The News
Sunday 22 of December 2024

Tear Gas in France as Le Pen, Macron Hold May Day Rallies


Youths runs through tear gas during clashes as part of the May Day demonstrationin Paris,photo: AP/Thibault Camus
Youths runs through tear gas during clashes as part of the May Day demonstrationin Paris,photo: AP/Thibault Camus
France votes for a new president on Sunday, a ballot being watched closely by financial markets and France's neighbors as a test of the global populist wave

PARIS — With just six days until a French presidential runoff that could define Europe’s future, far-right leader Marine Le Pen and centrist Emmanuel Macron held high-stakes rallies Monday that overlapped with May Day marches and underscored the fact that jobs are voters’ No. 1 concern.
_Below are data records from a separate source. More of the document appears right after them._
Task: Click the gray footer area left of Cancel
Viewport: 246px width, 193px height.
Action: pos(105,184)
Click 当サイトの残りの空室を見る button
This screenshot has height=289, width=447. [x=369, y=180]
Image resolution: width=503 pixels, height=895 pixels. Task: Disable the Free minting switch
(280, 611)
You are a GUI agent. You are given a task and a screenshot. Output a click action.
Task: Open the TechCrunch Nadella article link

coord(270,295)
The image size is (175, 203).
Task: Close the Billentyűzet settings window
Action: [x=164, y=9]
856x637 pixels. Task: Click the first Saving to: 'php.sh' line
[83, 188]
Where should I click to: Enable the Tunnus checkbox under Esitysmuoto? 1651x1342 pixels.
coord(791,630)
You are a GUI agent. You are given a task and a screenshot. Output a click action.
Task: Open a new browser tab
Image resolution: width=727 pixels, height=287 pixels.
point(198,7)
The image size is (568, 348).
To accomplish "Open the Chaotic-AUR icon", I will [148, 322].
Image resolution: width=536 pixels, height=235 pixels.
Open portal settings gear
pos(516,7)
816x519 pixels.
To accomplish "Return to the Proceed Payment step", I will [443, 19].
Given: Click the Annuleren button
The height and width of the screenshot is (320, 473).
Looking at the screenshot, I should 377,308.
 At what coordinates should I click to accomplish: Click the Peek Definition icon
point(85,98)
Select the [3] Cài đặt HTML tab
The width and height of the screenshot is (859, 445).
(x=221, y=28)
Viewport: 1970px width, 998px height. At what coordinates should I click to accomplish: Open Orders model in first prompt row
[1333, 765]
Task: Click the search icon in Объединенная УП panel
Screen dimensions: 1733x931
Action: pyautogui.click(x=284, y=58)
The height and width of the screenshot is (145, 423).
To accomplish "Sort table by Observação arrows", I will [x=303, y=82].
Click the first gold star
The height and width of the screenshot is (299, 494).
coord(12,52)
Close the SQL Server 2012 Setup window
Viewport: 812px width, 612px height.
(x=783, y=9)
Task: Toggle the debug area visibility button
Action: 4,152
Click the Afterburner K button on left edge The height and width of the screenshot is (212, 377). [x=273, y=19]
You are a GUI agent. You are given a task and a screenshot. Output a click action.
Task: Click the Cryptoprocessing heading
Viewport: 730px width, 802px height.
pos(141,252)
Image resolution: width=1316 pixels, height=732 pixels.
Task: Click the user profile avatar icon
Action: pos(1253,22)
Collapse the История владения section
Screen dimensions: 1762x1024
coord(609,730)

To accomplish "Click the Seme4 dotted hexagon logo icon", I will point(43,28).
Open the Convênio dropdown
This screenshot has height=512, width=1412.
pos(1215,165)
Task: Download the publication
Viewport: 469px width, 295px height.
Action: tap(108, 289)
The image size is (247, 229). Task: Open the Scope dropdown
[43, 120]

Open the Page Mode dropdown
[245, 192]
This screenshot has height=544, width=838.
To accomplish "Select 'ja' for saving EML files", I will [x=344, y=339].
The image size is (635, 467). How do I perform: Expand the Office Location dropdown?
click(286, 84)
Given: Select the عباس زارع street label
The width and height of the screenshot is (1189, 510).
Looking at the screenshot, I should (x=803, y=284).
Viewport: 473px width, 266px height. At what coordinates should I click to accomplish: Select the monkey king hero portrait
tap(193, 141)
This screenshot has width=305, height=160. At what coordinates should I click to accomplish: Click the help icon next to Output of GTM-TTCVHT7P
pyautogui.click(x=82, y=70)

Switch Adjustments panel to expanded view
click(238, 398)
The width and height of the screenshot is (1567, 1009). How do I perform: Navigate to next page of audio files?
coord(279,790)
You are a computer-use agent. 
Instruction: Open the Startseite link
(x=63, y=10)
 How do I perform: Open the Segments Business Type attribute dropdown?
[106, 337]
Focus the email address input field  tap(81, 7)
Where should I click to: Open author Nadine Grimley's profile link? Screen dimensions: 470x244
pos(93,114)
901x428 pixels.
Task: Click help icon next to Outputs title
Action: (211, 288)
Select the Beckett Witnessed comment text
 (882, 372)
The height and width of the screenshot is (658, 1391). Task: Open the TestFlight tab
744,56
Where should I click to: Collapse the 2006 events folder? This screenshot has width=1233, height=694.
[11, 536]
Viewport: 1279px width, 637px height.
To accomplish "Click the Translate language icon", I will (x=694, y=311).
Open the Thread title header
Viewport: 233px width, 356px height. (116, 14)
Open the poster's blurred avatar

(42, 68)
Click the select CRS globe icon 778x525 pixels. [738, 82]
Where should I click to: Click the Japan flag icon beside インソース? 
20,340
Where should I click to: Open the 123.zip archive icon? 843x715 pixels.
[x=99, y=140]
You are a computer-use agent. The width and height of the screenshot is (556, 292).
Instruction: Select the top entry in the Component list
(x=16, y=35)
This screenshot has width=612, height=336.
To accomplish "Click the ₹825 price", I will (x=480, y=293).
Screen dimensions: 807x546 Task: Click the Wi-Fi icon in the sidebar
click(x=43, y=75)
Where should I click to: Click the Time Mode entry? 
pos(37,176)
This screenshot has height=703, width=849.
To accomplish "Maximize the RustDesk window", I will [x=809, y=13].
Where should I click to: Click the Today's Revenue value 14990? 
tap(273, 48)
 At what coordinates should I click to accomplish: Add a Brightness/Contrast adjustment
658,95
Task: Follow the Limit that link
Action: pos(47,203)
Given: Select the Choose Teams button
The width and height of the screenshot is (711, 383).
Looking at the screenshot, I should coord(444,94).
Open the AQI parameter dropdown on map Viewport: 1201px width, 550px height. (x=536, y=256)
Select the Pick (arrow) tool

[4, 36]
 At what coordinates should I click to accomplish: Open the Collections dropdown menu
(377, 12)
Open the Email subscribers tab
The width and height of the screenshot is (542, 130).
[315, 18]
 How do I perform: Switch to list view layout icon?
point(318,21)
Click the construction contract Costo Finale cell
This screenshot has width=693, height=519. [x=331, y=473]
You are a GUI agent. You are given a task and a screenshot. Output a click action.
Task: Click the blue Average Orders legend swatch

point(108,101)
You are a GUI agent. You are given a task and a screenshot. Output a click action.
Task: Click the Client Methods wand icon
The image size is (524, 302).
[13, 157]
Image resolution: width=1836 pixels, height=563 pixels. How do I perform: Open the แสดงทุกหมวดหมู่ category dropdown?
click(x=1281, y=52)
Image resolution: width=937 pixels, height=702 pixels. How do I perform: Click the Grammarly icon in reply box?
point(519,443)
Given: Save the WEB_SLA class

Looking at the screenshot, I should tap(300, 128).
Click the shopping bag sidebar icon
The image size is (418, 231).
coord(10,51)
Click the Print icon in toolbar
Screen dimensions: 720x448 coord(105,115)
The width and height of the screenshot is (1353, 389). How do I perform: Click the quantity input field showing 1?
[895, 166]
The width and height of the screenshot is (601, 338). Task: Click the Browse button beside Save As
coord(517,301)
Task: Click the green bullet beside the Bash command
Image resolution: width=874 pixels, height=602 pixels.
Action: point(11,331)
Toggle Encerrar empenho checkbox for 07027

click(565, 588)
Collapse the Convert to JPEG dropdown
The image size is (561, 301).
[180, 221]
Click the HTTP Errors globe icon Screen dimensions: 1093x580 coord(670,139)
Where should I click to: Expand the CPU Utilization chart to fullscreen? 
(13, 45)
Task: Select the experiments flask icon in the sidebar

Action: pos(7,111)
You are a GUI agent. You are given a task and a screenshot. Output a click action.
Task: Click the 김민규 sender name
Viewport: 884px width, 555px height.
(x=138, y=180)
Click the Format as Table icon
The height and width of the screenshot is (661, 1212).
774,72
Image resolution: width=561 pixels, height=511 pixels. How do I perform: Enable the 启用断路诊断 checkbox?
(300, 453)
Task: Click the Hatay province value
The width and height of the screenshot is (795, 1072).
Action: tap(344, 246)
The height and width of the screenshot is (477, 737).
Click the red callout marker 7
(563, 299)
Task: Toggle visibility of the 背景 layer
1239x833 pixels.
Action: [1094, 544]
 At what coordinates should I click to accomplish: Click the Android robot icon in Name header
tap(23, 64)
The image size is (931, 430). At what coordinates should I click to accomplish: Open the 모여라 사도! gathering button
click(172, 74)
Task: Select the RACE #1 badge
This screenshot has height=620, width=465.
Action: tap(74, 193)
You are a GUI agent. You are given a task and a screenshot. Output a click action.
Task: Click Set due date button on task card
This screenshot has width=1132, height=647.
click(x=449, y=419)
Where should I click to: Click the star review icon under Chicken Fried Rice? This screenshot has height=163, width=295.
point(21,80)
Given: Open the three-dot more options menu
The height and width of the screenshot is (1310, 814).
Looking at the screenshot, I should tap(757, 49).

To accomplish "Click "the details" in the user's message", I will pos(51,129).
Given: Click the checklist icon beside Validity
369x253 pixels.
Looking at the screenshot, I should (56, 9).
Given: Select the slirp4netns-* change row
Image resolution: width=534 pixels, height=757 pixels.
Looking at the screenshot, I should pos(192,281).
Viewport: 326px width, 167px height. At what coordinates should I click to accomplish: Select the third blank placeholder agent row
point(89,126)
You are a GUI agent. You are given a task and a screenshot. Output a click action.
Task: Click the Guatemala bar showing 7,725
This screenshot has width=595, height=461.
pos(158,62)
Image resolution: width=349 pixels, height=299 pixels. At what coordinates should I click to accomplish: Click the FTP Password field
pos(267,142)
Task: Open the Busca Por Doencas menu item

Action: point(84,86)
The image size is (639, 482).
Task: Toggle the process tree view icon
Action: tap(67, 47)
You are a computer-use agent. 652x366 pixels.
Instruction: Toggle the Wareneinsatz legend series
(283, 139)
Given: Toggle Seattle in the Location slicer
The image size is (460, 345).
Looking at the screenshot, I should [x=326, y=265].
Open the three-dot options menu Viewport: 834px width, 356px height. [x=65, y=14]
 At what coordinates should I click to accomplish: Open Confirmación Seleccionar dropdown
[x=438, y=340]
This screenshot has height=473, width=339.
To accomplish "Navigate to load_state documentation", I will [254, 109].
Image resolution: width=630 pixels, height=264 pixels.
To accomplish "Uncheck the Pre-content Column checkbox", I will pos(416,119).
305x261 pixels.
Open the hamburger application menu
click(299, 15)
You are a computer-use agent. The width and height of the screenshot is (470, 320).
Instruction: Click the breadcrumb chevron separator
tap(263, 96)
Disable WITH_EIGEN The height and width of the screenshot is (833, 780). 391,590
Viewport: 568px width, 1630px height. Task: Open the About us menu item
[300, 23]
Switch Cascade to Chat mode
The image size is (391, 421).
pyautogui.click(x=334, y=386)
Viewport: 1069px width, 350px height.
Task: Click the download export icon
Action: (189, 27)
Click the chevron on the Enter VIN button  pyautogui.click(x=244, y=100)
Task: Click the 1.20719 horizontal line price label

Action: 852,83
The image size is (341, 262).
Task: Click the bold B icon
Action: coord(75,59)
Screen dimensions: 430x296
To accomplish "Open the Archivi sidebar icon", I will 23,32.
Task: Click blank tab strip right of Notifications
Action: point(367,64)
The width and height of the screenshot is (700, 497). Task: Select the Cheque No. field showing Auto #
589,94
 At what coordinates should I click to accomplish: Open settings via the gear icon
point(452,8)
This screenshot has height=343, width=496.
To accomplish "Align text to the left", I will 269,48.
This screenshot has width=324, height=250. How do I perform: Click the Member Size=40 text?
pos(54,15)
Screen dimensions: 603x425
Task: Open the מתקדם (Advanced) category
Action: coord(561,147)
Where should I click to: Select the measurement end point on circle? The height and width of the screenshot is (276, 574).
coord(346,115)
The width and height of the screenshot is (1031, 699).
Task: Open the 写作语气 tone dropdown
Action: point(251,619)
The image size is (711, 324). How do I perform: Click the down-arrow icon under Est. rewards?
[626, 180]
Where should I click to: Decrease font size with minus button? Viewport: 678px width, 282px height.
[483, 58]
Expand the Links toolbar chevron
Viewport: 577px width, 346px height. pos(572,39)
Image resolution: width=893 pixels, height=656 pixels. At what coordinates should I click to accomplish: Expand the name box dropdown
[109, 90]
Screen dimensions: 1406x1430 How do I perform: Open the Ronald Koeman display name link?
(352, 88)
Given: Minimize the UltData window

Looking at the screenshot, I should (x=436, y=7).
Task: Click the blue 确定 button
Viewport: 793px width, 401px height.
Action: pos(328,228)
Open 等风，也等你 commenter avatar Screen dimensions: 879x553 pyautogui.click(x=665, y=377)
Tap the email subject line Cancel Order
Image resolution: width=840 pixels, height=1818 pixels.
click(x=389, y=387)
France votes for a new president on Sunday, a ballot being watched closely by financial markets and France’s neighbors as a test of the global populist wave. While Le Pen got an endorsement from her father on Monday, Macron held an emotional meeting with a Moroccan man whose father died years ago when he was thrown off a Paris bridge by far-right skinheads.

One May Day march in Paris was disrupted Monday as scores of hooded youths threw firebombs at riot police in full gear, who responded with tear gas and truncheons. One policeman was seen spraying a troublemaker in the face.

Two police officers were reported injured, according to French television.

The violent protesters were not carrying union paraphernalia or anything linked to the French electoral campaign, appearing to be from fringe groups that have targeted anti-government protests in the past.

Workers in the march aimed to block Le Pen from getting into power, but disagreed on the method. Some urged French workers to vote for Macron but others refused to make that call, including far-left presidential candidate Jean-Luc Melenchon who was eliminated in the first-round vote on April 23.

Wanted or not, Le Pen was praised by her 88-year-old father Jean-Marie, the co-founder of her National Front party whom she expelled in 2015 after he reiterated anti-Semitic comments.

In a speech before the gilded statue in Paris of Joan of Arc, his heroine, Jean-Marie Le Pen urged French voters to back his daughter in Sunday’s runoff.

“She is not Joan of Arc but she accepts the same mission … France,” Jean-Marie Le Pen said.

He denounced Macron as a “masked Socialist” backed by the highly unpopular Socialist President Francois Hollande.

“He wants to dynamize the economy, but he is among those who dynamited it,” the elderly Le Pen said, referring to France’s stagnant economy and it jobless rate around 10 percent. Macron once served as Hollande’s economy minister.

Marine Le Pen, speaking in a hall north of Paris, also skewered Macron, a former investment banker, calling him a “puppet” of the world of finance and Islamic fundamentalists. Cheers of “Marine President!” and anti-immigrant chants rose up in the crowd of thousands for Le Pen’s rally.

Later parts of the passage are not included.